# Excerpt
Teen with a dream
Meet the 17-year-old who is making history as one of MSU Denver’s youngest graduates.
It’s like someone hit the fast-forward button on Anna Jane Watson.
The 17-year-old from Littleton will slow down long enough to cross the finish line in May and nab diplomas from her high school, Colorado Early College Inverness and Metropolitan State University of Denver, making her one of the University’s youngest graduates ever.
“It feels like the hard work I’ve put in the last few years has paid off, and I’m extremely relieved to be done,” said Watson, who’ll graduate with a bachelor’s degree in Applied Mathematics and a minor in Computer Science from MSU Denver. “I’d say what I enjoyed most was going to MSU Denver and feeling like an actual college student. Once everything went back to in-person, I just liked hanging out, making a ton of friends and studying and playing volleyball with them.”
Watson admits she has always been an overachiever.

# Challenges
1: Answer these questions about the article:
(a) How old is Anna Jane Watson?
(b) What minor will she graduate with from MSU Denver?
(c) What does she admit she has always been?
2: Transcribe the part of the article that opens with the words containing "The 17-year-old from" and closes with "been an overachiever.".
The data that comes next is not needed.

# Data excerpt
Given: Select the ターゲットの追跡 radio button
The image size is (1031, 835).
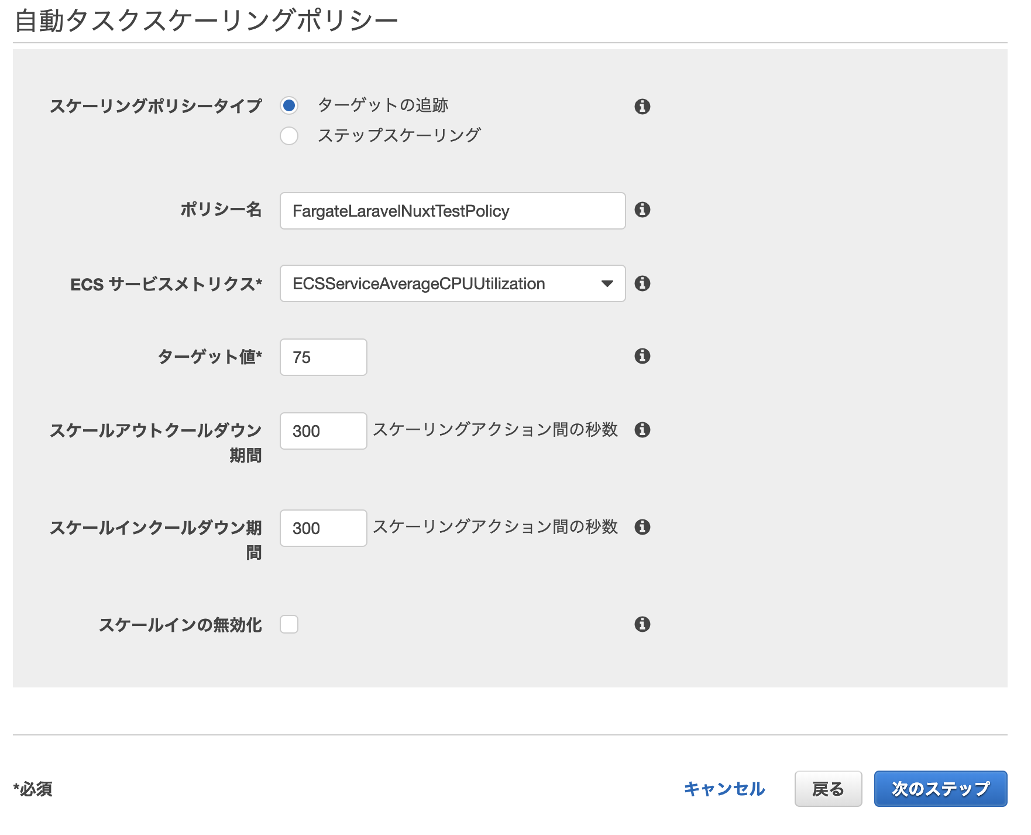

# Results by task
1:
(a) 17
(b) Computer Science
(c) An overachiever

2:
The 17-year-old from Littleton will slow down long enough to cross the finish line in May and nab diplomas from her high school, Colorado Early College Inverness and Metropolitan State University of Denver, making her one of the University’s youngest graduates ever.
“It feels like the hard work I’ve put in the last few years has paid off, and I’m extremely relieved to be done,” said Watson, who’ll graduate with a bachelor’s degree in Applied Mathematics and a minor in Computer Science from MSU Denver. “I’d say what I enjoyed most was going to MSU Denver and feeling like an actual college student. Once everything went back to in-person, I just liked hanging out, making a ton of friends and studying and playing volleyball with them.”
Watson admits she has always been an overachiever.